Dialogando com essa questão do plano externo, Góes (1991) aponta que o funcionamento interno é resultado da apropriação da formas de ação e depende das estratégias e dos conhecimentos dominados pelo sujeito, mas também das ocorrências registradas no contexto interativo. Compreende-se que o plano intrasubjetivo de ação é formado pela apropriação de capacidades originadas no plano intersubjetivo, e que esse último é o plano da relação do sujeito com o outro. Conclui-se, esse plano intersubjetivo não se coloca por si só como responsável por influenciar os processos subjetivos, na medida em que a atividade do sujeito é ativa nesse processo: “o conhecimento do sujeito não é dado de fora para dentro, suas ações não são linearmente determinadas pelo meio, nem seu conhecimento é cópia do objeto. Não se trata, pois, de um sujeito passivamente moldado pelo meio” (p. 21).
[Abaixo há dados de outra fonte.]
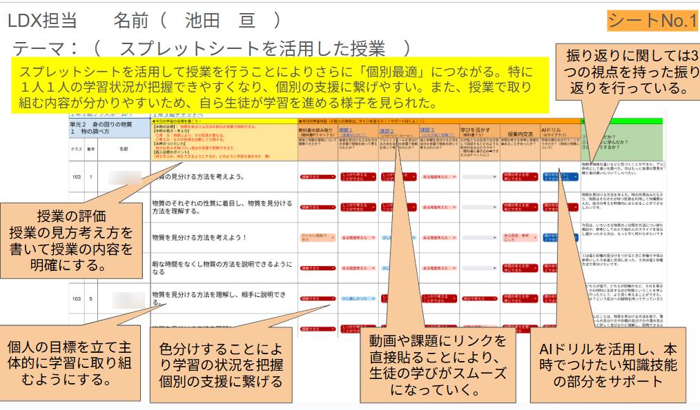
Task: Open the 課題3 link in the header
Action: coord(429,129)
Vygotski (2000) entende que o processo de fixação/interiorização se dá em um processo de desenvolvimento que inclui mudanças evolutivas e revolucionárias, com retrocessos e falhas, em um movimento de zig-zag e de conflitos e contradições, em um choque entre o natural e o histórico, o primitivo e o cultural e o biológico e o social. Ele elucida que o processo do desenvolvimento cultural do homem é vivo, de formação e de luta:

“el desarrollo no se procuce por lá vía de cambios graduales, lentos, por una acumulación de pequeñas peculiaridades que producen en su conjunto y al final alguna modificación importante. Ya desde el mismo principio el desarrollo observado es de tipo revolucionario. Dicho de otro modo, observamos la existencia de cambios bruscos y esenciales en el propio tipo de desarrollo, en las propias fuerzas motrices del processo. Y es bien sabido que la coexistencia de cambios revolucionarios con los evolutivos no es indicio que excluya la posibilidad de aplicar a ese proceso el concepto de desarrollo” (p. 156).

O processo de apropriação, ao revolucionar a estrutura do psiquismo, possibilita a superação do estabelecido e constitui algo novo, interno e externamente, por meio das ações realizadas na cultura. Smolka (2000) defende que assim não se pode compreender o processo de formação do funcionamento mental meramente pelas relações humanas em si. As relações sociais devem ser analisadas conjuntamente a produção de signos e sentidos. Apropriar-se é o ato do sujeito em seu desenvolvimento que ao pertencer e participar das práticas sociais se constitui nessas relações significativas, dando-lhe sentido a elas.